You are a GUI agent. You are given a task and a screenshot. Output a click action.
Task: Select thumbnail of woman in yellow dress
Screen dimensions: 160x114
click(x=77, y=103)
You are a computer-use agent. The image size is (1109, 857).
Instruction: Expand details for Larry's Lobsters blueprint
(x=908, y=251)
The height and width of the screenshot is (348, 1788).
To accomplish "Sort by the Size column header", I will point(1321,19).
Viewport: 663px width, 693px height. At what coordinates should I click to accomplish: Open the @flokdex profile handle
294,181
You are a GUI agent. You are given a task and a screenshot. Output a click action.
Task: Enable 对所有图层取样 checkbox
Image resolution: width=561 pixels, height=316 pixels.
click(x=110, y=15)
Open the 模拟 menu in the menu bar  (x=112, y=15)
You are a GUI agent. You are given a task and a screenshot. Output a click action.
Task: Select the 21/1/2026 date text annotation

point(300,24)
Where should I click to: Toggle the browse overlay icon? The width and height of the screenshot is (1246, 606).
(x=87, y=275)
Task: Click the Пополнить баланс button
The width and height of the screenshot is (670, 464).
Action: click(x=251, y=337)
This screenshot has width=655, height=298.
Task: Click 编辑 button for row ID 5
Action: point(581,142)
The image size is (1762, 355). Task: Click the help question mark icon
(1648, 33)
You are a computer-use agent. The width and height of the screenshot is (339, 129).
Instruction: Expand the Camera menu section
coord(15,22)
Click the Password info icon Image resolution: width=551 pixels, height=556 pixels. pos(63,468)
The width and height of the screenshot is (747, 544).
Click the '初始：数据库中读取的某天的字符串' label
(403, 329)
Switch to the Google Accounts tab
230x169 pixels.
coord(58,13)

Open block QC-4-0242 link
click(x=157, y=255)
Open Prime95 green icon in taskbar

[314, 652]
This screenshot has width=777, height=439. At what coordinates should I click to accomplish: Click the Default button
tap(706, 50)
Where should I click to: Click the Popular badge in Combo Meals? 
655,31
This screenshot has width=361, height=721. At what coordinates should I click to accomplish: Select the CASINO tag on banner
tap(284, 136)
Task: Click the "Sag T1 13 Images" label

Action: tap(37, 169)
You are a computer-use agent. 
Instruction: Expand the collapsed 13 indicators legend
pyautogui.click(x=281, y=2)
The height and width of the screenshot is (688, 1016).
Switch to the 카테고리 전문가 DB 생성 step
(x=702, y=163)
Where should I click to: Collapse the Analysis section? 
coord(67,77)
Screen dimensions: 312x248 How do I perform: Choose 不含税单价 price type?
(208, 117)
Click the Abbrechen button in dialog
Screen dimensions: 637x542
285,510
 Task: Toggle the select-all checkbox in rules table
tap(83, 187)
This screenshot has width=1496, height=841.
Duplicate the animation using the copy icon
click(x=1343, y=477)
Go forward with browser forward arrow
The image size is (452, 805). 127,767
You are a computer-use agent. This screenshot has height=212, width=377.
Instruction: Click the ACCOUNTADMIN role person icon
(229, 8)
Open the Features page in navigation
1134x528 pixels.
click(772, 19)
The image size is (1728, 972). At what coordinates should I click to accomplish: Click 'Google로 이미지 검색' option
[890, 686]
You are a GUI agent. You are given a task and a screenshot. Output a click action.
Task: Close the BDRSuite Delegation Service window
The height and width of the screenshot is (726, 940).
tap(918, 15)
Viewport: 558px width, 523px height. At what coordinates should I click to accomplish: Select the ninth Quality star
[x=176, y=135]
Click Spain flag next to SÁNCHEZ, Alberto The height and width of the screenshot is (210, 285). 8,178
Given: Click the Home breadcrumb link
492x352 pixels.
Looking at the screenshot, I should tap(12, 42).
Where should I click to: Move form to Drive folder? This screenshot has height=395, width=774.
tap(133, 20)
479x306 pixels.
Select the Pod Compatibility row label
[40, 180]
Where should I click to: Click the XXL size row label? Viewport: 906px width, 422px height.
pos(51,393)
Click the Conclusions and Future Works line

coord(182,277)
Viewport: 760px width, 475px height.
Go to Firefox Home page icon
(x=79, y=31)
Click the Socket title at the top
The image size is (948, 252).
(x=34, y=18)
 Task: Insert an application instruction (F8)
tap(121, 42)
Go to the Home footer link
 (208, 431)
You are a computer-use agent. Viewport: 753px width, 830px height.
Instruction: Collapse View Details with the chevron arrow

------------------------------------------------------------

— What the task asks —
Revise the data above so that every occurrence of "GUI agent" reads "GUI assistant", leaving everything else unchanged.

— Exercise answer —
You are a GUI assistant. You are given a task and a screenshot. Output a click action.
Task: Select thumbnail of woman in yellow dress
Screen dimensions: 160x114
click(x=77, y=103)
You are a computer-use agent. The image size is (1109, 857).
Instruction: Expand details for Larry's Lobsters blueprint
(x=908, y=251)
The height and width of the screenshot is (348, 1788).
To accomplish "Sort by the Size column header", I will point(1321,19).
Viewport: 663px width, 693px height. At what coordinates should I click to accomplish: Open the @flokdex profile handle
294,181
You are a GUI assistant. You are given a task and a screenshot. Output a click action.
Task: Enable 对所有图层取样 checkbox
Image resolution: width=561 pixels, height=316 pixels.
click(x=110, y=15)
Open the 模拟 menu in the menu bar  (x=112, y=15)
You are a GUI assistant. You are given a task and a screenshot. Output a click action.
Task: Select the 21/1/2026 date text annotation

point(300,24)
Where should I click to: Toggle the browse overlay icon? The width and height of the screenshot is (1246, 606).
(x=87, y=275)
Task: Click the Пополнить баланс button
The width and height of the screenshot is (670, 464).
Action: click(x=251, y=337)
This screenshot has width=655, height=298.
Task: Click 编辑 button for row ID 5
Action: point(581,142)
The image size is (1762, 355). Task: Click the help question mark icon
(1648, 33)
You are a computer-use agent. The width and height of the screenshot is (339, 129).
Instruction: Expand the Camera menu section
coord(15,22)
Click the Password info icon Image resolution: width=551 pixels, height=556 pixels. pos(63,468)
The width and height of the screenshot is (747, 544).
Click the '初始：数据库中读取的某天的字符串' label
(403, 329)
Switch to the Google Accounts tab
230x169 pixels.
coord(58,13)

Open block QC-4-0242 link
click(x=157, y=255)
Open Prime95 green icon in taskbar

[314, 652]
This screenshot has width=777, height=439. At what coordinates should I click to accomplish: Click the Default button
tap(706, 50)
Where should I click to: Click the Popular badge in Combo Meals? 
655,31
This screenshot has width=361, height=721. At what coordinates should I click to accomplish: Select the CASINO tag on banner
tap(284, 136)
Task: Click the "Sag T1 13 Images" label

Action: tap(37, 169)
You are a computer-use agent. 
Instruction: Expand the collapsed 13 indicators legend
pyautogui.click(x=281, y=2)
The height and width of the screenshot is (688, 1016).
Switch to the 카테고리 전문가 DB 생성 step
(x=702, y=163)
Where should I click to: Collapse the Analysis section? 
coord(67,77)
Screen dimensions: 312x248 How do I perform: Choose 不含税单价 price type?
(208, 117)
Click the Abbrechen button in dialog
Screen dimensions: 637x542
285,510
 Task: Toggle the select-all checkbox in rules table
tap(83, 187)
This screenshot has width=1496, height=841.
Duplicate the animation using the copy icon
click(x=1343, y=477)
Go forward with browser forward arrow
The image size is (452, 805). 127,767
You are a computer-use agent. This screenshot has height=212, width=377.
Instruction: Click the ACCOUNTADMIN role person icon
(229, 8)
Open the Features page in navigation
1134x528 pixels.
click(772, 19)
The image size is (1728, 972). At what coordinates should I click to accomplish: Click 'Google로 이미지 검색' option
[890, 686]
You are a GUI assistant. You are given a task and a screenshot. Output a click action.
Task: Close the BDRSuite Delegation Service window
The height and width of the screenshot is (726, 940).
tap(918, 15)
Viewport: 558px width, 523px height. At what coordinates should I click to accomplish: Select the ninth Quality star
[x=176, y=135]
Click Spain flag next to SÁNCHEZ, Alberto The height and width of the screenshot is (210, 285). 8,178
Given: Click the Home breadcrumb link
492x352 pixels.
Looking at the screenshot, I should tap(12, 42).
Where should I click to: Move form to Drive folder? This screenshot has height=395, width=774.
tap(133, 20)
479x306 pixels.
Select the Pod Compatibility row label
[40, 180]
Where should I click to: Click the XXL size row label? Viewport: 906px width, 422px height.
pos(51,393)
Click the Conclusions and Future Works line

coord(182,277)
Viewport: 760px width, 475px height.
Go to Firefox Home page icon
(x=79, y=31)
Click the Socket title at the top
The image size is (948, 252).
(x=34, y=18)
 Task: Insert an application instruction (F8)
tap(121, 42)
Go to the Home footer link
 (208, 431)
You are a computer-use agent. Viewport: 753px width, 830px height.
Instruction: Collapse View Details with the chevron arrow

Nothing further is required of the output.